Magic comes from manipulating and drawing power from the weave, and there are a multitude of ways that mortals tap it - some use divine intermediaries, who draw from the weave and channel that to their followers in controlled ways, handling all the tricky parts of manipulating powerful magic so their clerics and paladins don't need to know how to. Others do so without an intermediary, and must perform the complex task of drawing power from the weave and forming it into something that can be actualised, without burning themselves to a cinder, on their own, through many long yeas of dedicated study. Some have this connection whether they want it or not, and have to learn to wrangle it by intuition and force of will, lest it destroy them or hurt people close to them, because when you have an always-on connection, you can't just turn it off, at least not for long.
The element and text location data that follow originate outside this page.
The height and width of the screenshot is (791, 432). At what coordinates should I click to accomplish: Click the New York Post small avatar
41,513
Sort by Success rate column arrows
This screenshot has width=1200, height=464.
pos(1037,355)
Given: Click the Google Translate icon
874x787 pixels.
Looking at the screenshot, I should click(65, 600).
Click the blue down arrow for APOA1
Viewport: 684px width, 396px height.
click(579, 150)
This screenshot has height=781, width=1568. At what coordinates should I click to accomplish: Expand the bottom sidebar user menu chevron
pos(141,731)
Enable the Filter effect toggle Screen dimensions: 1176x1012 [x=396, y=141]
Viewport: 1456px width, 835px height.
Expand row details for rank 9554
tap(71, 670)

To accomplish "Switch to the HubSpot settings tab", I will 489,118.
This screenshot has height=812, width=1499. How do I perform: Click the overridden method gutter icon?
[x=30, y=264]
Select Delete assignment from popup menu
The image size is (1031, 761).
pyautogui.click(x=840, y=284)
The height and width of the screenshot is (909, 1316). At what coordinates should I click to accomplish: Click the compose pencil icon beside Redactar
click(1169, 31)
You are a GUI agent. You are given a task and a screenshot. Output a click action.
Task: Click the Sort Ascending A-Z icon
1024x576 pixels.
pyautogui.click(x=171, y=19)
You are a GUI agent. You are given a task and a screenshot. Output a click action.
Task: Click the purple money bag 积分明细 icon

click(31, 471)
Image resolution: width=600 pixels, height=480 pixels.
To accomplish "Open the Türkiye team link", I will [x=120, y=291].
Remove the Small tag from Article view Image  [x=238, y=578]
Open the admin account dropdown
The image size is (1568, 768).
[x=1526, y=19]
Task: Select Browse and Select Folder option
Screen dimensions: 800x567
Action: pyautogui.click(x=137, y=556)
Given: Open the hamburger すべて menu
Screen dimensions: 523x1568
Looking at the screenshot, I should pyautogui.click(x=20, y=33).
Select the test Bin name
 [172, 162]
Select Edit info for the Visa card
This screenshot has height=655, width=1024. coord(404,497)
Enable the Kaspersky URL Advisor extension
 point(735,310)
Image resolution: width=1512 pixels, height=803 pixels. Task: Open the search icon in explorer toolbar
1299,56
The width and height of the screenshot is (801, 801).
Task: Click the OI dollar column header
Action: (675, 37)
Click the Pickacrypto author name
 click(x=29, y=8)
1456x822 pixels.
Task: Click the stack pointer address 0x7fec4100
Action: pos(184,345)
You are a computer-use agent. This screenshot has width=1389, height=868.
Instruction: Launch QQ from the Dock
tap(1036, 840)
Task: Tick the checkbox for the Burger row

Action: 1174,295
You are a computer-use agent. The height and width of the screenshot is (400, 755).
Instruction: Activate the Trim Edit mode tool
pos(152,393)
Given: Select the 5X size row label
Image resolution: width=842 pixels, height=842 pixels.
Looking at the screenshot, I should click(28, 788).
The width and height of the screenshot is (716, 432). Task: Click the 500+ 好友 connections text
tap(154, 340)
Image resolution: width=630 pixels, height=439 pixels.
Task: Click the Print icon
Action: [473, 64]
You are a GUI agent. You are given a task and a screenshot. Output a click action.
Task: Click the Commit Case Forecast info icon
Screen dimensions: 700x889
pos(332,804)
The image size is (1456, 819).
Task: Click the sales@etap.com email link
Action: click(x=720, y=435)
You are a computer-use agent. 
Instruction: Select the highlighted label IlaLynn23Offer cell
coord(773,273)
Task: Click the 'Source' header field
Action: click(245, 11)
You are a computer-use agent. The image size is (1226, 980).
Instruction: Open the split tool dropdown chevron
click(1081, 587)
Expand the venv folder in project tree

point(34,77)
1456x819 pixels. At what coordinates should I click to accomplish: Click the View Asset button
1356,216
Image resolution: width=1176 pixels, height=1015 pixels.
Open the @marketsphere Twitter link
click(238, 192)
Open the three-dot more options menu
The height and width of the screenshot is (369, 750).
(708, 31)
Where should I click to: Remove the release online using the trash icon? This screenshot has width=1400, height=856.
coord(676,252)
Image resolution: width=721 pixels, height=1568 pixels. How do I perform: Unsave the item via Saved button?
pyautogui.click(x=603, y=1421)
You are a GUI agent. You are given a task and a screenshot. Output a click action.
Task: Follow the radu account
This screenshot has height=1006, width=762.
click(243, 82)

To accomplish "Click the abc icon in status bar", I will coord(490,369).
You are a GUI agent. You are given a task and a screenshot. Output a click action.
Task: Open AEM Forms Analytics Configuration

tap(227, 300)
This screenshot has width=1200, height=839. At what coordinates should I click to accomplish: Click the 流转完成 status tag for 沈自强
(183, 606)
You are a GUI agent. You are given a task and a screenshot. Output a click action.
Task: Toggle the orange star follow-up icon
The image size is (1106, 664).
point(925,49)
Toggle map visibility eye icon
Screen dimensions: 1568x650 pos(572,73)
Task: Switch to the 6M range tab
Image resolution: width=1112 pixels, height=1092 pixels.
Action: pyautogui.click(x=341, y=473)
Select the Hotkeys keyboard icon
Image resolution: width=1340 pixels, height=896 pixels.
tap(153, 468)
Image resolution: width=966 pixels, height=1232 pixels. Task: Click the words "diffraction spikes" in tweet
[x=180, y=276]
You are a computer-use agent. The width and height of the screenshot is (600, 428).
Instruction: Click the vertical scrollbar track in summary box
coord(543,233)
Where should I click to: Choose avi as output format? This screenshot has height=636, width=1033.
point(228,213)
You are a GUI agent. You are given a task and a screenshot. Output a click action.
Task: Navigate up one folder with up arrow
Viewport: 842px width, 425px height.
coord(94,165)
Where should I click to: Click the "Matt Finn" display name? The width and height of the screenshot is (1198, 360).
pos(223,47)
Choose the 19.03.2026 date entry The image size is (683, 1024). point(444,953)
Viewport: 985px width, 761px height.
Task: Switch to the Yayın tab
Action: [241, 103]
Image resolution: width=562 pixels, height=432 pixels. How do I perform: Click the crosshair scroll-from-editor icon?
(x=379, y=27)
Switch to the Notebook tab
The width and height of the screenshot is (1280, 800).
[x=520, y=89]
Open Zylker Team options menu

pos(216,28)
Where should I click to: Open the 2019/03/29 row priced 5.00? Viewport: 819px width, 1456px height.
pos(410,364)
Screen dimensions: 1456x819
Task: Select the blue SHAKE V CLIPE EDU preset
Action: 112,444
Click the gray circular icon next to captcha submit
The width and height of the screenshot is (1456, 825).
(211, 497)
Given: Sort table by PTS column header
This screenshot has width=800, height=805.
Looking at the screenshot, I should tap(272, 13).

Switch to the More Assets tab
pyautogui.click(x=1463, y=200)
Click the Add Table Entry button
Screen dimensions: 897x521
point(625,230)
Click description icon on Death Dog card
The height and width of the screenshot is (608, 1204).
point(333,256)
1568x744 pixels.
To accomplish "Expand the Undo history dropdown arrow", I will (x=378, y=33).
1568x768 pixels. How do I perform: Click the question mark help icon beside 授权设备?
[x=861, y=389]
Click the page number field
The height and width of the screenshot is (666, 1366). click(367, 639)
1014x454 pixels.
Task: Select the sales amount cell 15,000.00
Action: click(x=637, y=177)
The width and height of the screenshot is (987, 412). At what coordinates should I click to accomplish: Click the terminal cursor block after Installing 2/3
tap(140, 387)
Either way, however, magic does not come from Deities as the source; it comes from the weave (or more properly, it comes from the raw magic which is the force-like essence of everything, everywhere, which is mostly untappable, and for which the weave itself acts as the filter-cloth between it and most spellcasters - sorcerers excepted, interestingly enough), and in the case of those who do use a divine intermediary, it comes to them drawn from the weave by that intermediary, managed and then channelled down to them in pre-packaged forms. A light-domain cleric who casts fireball doesn't know how to arrange the weave to evoke a fireball, nor the method of doing so - unlike a wizard who must know both of these things with exacting precision - what the cleric knows is the proper means to request that power of their intermediary, and how to access and direct it when it is granted to them through their divine connection. However, both of these individuals are causing the same manipulation of the weave, at the end of the day. Deities have the power to use, wield and manipulate more of the weave at once than any mortal being could ever really contemplate, and they use this capacity to mediate power to their mortal followers based on how strong a divine connection that follow is able to safely handle (and how much the deity thinks they've a right to, presumably).
The forgotten realms is a perfectly acceptable realm space for glory paladins, theurgist wizards, divine soul sorcerers, zealot barbarians, and all manner of other classes and subclasses that channel varying amounts of divine energy and power without knowing much at all about any deities and certainly not being dedicated followers of them. In the cases of such, when they don't follow a particular deity, they usually draw their power from the weave, by way of a divine folio, independent of the deity or deities that happens to control that or those folios at the time.